Reproduce the listing below line for line, with no changes.

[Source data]
----

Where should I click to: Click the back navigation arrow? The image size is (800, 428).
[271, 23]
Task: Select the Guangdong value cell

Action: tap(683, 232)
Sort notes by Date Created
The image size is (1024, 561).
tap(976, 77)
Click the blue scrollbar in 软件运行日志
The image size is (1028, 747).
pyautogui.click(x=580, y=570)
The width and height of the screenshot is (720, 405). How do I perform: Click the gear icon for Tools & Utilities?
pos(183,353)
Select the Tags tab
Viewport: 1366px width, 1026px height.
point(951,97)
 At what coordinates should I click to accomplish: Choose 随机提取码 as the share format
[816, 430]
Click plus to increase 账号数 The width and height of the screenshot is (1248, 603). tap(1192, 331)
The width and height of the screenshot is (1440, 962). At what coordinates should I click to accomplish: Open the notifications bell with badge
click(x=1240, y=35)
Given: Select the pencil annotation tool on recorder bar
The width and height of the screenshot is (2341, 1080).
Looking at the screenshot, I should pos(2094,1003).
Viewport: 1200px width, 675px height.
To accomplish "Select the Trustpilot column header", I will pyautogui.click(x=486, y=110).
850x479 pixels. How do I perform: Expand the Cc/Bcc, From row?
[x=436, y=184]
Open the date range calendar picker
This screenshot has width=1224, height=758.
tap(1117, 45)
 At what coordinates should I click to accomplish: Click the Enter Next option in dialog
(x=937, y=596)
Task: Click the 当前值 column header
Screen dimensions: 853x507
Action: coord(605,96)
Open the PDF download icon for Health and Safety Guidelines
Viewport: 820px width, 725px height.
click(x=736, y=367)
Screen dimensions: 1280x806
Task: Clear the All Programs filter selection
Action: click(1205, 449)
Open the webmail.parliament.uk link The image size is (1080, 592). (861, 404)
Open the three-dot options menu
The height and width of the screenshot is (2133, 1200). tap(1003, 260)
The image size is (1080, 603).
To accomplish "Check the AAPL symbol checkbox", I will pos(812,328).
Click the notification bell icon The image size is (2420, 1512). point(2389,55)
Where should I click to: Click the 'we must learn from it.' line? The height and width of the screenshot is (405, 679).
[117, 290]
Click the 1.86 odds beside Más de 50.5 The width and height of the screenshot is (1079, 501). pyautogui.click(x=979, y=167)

----

* Solution to this task *
Where should I click to: Click the back navigation arrow? The image size is (800, 428).
[271, 23]
Task: Select the Guangdong value cell

Action: tap(683, 232)
Sort notes by Date Created
The image size is (1024, 561).
tap(976, 77)
Click the blue scrollbar in 软件运行日志
The image size is (1028, 747).
pyautogui.click(x=580, y=570)
The width and height of the screenshot is (720, 405). How do I perform: Click the gear icon for Tools & Utilities?
pos(183,353)
Select the Tags tab
Viewport: 1366px width, 1026px height.
point(951,97)
 At what coordinates should I click to accomplish: Choose 随机提取码 as the share format
[816, 430]
Click plus to increase 账号数 The width and height of the screenshot is (1248, 603). tap(1192, 331)
The width and height of the screenshot is (1440, 962). At what coordinates should I click to accomplish: Open the notifications bell with badge
click(x=1240, y=35)
Given: Select the pencil annotation tool on recorder bar
The width and height of the screenshot is (2341, 1080).
Looking at the screenshot, I should pos(2094,1003).
Viewport: 1200px width, 675px height.
To accomplish "Select the Trustpilot column header", I will pyautogui.click(x=486, y=110).
850x479 pixels. How do I perform: Expand the Cc/Bcc, From row?
[x=436, y=184]
Open the date range calendar picker
This screenshot has width=1224, height=758.
tap(1117, 45)
 At what coordinates should I click to accomplish: Click the Enter Next option in dialog
(x=937, y=596)
Task: Click the 当前值 column header
Screen dimensions: 853x507
Action: coord(605,96)
Open the PDF download icon for Health and Safety Guidelines
Viewport: 820px width, 725px height.
click(x=736, y=367)
Screen dimensions: 1280x806
Task: Clear the All Programs filter selection
Action: click(1205, 449)
Open the webmail.parliament.uk link The image size is (1080, 592). (861, 404)
Open the three-dot options menu
The height and width of the screenshot is (2133, 1200). tap(1003, 260)
The image size is (1080, 603).
To accomplish "Check the AAPL symbol checkbox", I will pos(812,328).
Click the notification bell icon The image size is (2420, 1512). point(2389,55)
Where should I click to: Click the 'we must learn from it.' line? The height and width of the screenshot is (405, 679).
[117, 290]
Click the 1.86 odds beside Más de 50.5 The width and height of the screenshot is (1079, 501). pyautogui.click(x=979, y=167)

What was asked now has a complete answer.